Quali implicazioni ha realmente avuto questo programma?

Per quanto riguarda l’abolizione definitiva della monarchia, che di fatto era già stata attuata nella Costituzione del 1931 dopo la partenza del re Alfonso, l’unica garanzia che la reazione borghese non succedesse alla monarchia  era che il proletariato non lo permettesse, annientandola con la sua stessa rivoluzione. La monarchia, in Spagna, rappresenta (lo è stato ieri e lo è oggi) il punto d’incontro tra diverse fazioni della classe borghese ed è da queste difesa proprio perché costituisce una piattaforma comune che consente l’intesa. Lo slogan antimonarchico del 1931 aveva senso solo in termini antiborghesi, quindi rivoluzionari. Non poteva esserci una repubblica antimonarchica per la stessa ragione per cui non poteva esserci una repubblica antiborghese e per la stessa ragione per cui il regime franchista dal 1947 consolidò la monarchia come forma di Stato.

Per quanto riguarda la distribuzione delle terre, il Blocco commette un errore identico a quello dell’Opposizione di sinistra non considerando l’esistenza di un proletariato agricolo numeroso e degli altri strati sociali che lo circondano, che presentavano un potenziale rivoluzionario che andava oltre il semplice slogan democratico della distribuzione delle terre o che, almeno, potessero farlo sotto forme politiche che li legassero direttamente al proletariato urbano e non alla piccola borghesia agraria. Poco dopo, in questo stesso articolo si dice:

 

La Spagna ha bisogno di una rivoluzione agraria, come quella francese della fine del XVIII secolo, come quella russa, all’inizio del secolo attuale, che la scuota da tutte le parti, rimuovendo tutto e senza lasciare pietra su pietra (…)”.

 

Infine, riguardo ai punti che si riferiscono alla separazione tra Chiesa e Stato e al diritto delle nazionalità all’autodeterminazione, poco altro occorre aggiungere: i termini non più democratico-rivoluzionari ma dichiaratamente borghesi con cui viene proposta ridondano semplicemente quella concezione apertamente antiproletaria, che di fatto esclude l’azione indipendente della classe e del suo partito.

 

Il Blocco Operaio e Contadino confluì con l’Opposizione di Sinistra-Sinistra Comunista per formare il BOC dopo la sconfitta dell’insurrezione del 1934. Lo fecero perché il programma democratico di entrambe le organizzazioni, una volta che la Sinistra Comunista si liberò del pesante fardello che univa le ultime tracce del marxismo, era essenzialmente lo stesso.

Ma la cosa più importante è che lo ha fatto quando la classe proletaria era arrivata al punto di massimo conflitto, quando il suo scontro con la borghesia e il suo Stato repubblicano si era fatto più intenso... e quando era stata sconfitta.

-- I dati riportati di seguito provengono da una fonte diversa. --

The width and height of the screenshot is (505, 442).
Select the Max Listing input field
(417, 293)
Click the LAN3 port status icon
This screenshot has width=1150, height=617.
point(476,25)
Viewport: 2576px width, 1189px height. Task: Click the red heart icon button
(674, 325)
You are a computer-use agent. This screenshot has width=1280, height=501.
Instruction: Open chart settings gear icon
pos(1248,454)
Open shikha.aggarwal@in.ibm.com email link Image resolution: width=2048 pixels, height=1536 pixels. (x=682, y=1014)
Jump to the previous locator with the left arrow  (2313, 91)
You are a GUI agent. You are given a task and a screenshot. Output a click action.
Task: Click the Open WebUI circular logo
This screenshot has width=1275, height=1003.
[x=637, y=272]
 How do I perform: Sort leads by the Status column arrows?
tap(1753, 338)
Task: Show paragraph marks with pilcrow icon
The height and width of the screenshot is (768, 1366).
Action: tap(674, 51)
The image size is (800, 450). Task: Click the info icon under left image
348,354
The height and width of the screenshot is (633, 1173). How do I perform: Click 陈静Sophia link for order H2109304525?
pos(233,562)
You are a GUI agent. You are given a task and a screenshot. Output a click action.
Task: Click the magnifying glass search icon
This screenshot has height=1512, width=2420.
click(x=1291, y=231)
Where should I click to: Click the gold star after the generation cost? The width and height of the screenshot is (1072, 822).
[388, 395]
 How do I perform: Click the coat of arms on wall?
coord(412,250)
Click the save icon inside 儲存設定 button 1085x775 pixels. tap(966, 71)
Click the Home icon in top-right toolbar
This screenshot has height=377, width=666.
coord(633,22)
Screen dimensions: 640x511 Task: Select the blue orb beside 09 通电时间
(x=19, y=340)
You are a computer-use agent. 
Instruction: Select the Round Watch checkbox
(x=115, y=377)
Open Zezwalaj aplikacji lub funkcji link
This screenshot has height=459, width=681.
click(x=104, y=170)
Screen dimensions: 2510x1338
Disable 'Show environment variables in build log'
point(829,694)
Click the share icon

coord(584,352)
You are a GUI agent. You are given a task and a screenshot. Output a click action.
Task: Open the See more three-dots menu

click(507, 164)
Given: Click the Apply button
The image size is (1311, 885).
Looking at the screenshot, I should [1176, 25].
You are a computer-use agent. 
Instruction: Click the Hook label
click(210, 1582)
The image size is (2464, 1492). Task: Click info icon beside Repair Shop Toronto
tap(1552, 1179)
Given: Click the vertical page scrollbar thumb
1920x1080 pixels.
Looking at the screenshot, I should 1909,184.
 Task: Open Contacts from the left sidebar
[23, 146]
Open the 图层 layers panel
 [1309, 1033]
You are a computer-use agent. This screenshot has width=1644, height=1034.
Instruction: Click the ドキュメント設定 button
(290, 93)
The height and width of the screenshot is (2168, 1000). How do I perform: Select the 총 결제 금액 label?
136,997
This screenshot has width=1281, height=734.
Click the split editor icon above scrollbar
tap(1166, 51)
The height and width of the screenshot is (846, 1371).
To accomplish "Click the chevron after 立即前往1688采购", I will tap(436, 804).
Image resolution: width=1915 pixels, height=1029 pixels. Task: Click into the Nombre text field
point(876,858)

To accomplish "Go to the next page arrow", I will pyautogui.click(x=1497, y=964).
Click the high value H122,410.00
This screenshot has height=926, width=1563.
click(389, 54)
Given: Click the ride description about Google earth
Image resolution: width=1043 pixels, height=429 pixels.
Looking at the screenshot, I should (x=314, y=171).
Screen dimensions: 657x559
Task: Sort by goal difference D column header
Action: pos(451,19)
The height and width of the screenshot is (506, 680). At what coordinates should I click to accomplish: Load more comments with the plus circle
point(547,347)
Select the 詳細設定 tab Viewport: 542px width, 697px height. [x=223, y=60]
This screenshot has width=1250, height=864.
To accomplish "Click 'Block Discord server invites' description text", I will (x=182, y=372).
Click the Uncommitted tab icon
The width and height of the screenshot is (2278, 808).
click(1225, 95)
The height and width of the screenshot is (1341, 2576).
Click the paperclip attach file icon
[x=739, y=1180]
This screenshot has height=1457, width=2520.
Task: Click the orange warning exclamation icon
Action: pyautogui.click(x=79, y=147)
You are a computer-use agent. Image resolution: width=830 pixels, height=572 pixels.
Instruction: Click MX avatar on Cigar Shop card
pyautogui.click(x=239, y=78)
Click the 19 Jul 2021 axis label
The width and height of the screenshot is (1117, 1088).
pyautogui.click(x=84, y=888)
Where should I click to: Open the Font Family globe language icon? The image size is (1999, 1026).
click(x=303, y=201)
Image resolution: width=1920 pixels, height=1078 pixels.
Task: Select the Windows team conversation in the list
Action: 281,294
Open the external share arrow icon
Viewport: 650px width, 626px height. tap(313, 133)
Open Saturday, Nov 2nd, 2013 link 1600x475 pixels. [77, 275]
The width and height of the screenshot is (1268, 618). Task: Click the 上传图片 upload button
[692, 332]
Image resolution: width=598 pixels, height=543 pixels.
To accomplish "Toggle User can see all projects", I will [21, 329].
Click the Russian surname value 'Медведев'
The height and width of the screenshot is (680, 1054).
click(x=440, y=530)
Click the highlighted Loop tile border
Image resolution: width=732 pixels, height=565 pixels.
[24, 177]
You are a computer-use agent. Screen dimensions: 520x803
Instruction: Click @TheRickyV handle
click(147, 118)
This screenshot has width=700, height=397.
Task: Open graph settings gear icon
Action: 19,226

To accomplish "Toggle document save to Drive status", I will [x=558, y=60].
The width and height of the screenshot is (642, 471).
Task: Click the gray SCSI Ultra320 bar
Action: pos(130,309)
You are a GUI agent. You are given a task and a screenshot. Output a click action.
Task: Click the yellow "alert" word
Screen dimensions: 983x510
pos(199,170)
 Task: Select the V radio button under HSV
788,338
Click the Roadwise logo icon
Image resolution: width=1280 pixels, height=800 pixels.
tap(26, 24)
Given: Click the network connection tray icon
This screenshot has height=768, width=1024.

Da questa sconfitta è nato il programma apertamente democratico del POUM, ma anche l’imposizione del Fronte Popolare grazie alla crescente influenza del PCE e ad una rinnovata forza del PSOE.

 

In questo lungo lavoro abbiamo cercato di mostrare le linee che, a partire dal 1930, conducevano a quel punto nodale e che rappresentano non più la semplice degenerazione del movimento comunista internazionale ad opera dello stalinismo, ma della stessa reazione antistalinista, che soffriva di un’assoluta mancanza di punti di riferimento su cui svolgere il lavoro di bilancio teorico e politico del percorso della rivoluzione e della sua sconfitta. Così, il percorso dell’Opposizione di Sinistra in Spagna o del Blocco Operaio e Contadino non risponde alla scarsa capacità dei suoi dirigenti, a errori di comprensione individuali o a qualsiasi tipo di argomento simile, ma piuttosto alla crisi teorica, politica e organizzativa della classe del proletariato che era (e continua ad essere) un fatto oggettivo da cui non si può risalire se non lottando per la restaurazione su tutti i piani della dottrina marxista, forza vitale del partito di classe.